Notebooks have rapidly grown in popularity among data scientists to become the de facto standard for quick prototyping and exploratory analysis. At Netflix, we’re pushing the boundaries even further, reimagining what a notebook can be, who can use it, and what they can do with it. And we’re making big investments to help make this vision a reality.
In this post, we’ll share our motivations and why we find Jupyter notebooks so compelling. We’ll also introduce components of our notebook infrastructure and explore some of the novel ways we’re using notebooks at Netflix.
If you’re short on time, we suggest jumping down to the Use Cases section.
Data powers Netflix. It permeates our thoughts, informs our decisions, and challenges our assumptions. It fuels experimentation and innovation at unprecedented scale. Data helps us discover fantastic content and deliver personalized experiences for our 130 million members around the world.
Making this possible is no small feat; it requires extensive engineering and infrastructure support. Every day more than 1 trillion events are written into a streaming ingestion pipeline, which is processed and written to a 100PB cloud-native data warehouse. And every day, our users run more than 150,000 jobs against this data, spanning everything from reporting and analysis to machine learning and recommendation algorithms. To support these use cases at such scale, we’ve built an industry-leading data platform which is flexible, powerful, and complex (by necessity). We’ve also built a rich ecosystem of complementary tools and services, such as Genie, a federated job execution service, and Metacat, a federated metastore. These tools simplify the complexity, making it possible to support a broader set of users across the company.
User diversity is exciting, but it comes at a cost: the data platform — and its ecosystem of tools and services — must scale to support additional use cases, languages, access patterns, and more. To better understand this problem, consider 3 common roles: analytics engineer, data engineer, and data scientist.
Generally, each role relies on a different set of tools and languages. For example, a data engineer might create a new aggregate of a dataset containing trillions of streaming events — using Scala in IntelliJ. An analytics engineer might use that aggregate in a new report on global streaming quality — using SQL and Tableau. And that report might lead to a data scientist building a new streaming compression model — using R and RStudio. On the surface, these seem like disparate, albeit complementary, workflows. But if we delve deeper, we see that each of these workflows has multiple overlapping tasks:
data exploration — occurs early in a project; may include viewing sample data, running queries for statistical profiling and exploratory analysis, and visualizing data
data preparation — iterative task; may include cleaning, standardizing, transforming, denormalizing, and aggregating data; typically the most time-intensive task of a project
data validation — recurring task; may include viewing sample data, running queries for statistical profiling and aggregate analysis, and visualizing data; typically occurs as part of data exploration, data preparation, development, pre-deployment, and post-deployment phases
productionalization — occurs late in a project; may include deploying code to production, backfilling datasets, training models, validating data, and scheduling workflows
To help our users scale, we want to make these tasks as effortless as possible. To help our platform scale, we want to minimize the number of tools we need to support. But how? No single tool could span all of these tasks; what’s more, a single task often requires multiple tools. When we add another layer of abstraction, however, a common pattern emerges across tools and languages: run code, explore data, present results.

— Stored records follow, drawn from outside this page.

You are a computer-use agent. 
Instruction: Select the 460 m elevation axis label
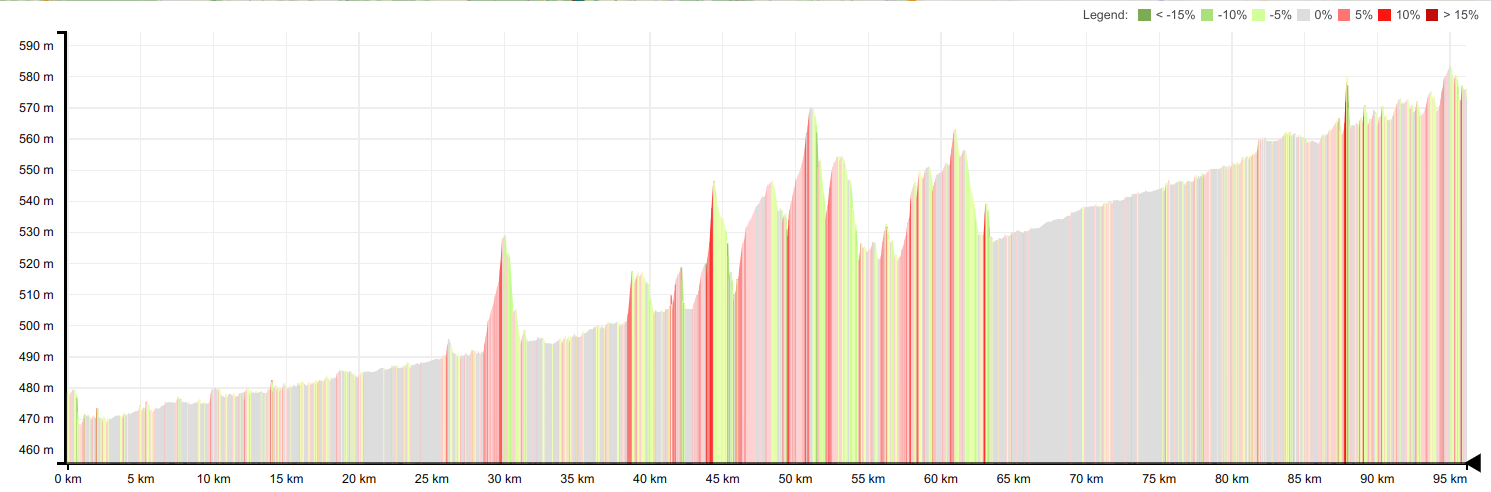coord(36,450)
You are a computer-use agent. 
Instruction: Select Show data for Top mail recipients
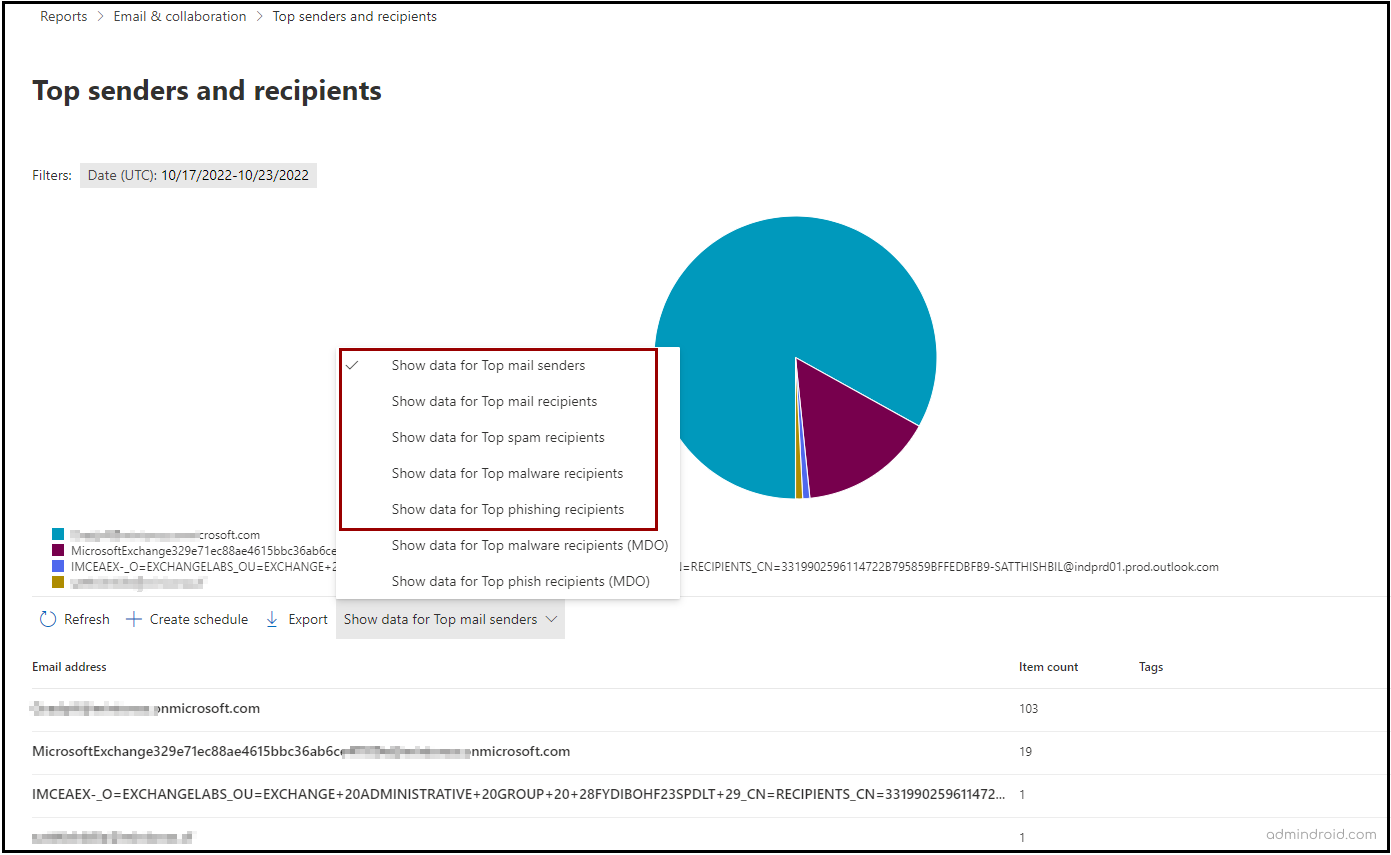pyautogui.click(x=494, y=401)
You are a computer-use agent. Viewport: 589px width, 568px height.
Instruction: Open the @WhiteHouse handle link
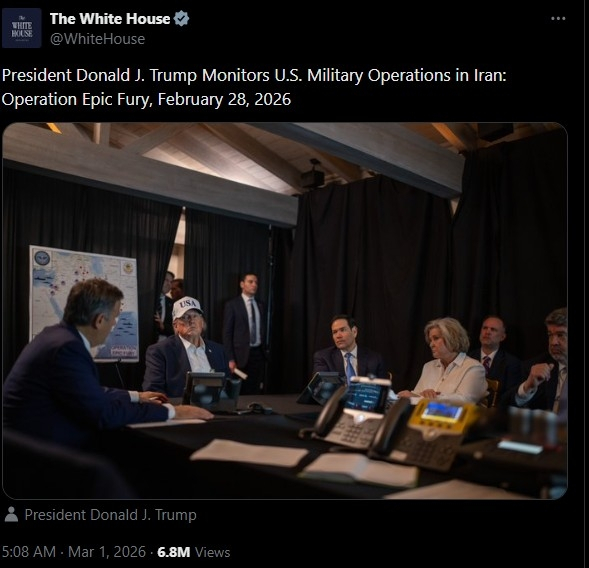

As it happens, an open source project was designed to do precisely that: Project Jupyter.
Project Jupyter began in 2014 with a goal of creating a consistent set of open-source tools for scientific research, reproducible workflows, computational narratives, and data analytics. Those tools translated well to industry, and today Jupyter notebooks have become an essential part of the data scientist toolkit. To give you a sense of its impact, Jupyter was awarded the 2017 ACM Software Systems Award — a prestigious honor it shares with Java, Unix, and the Web.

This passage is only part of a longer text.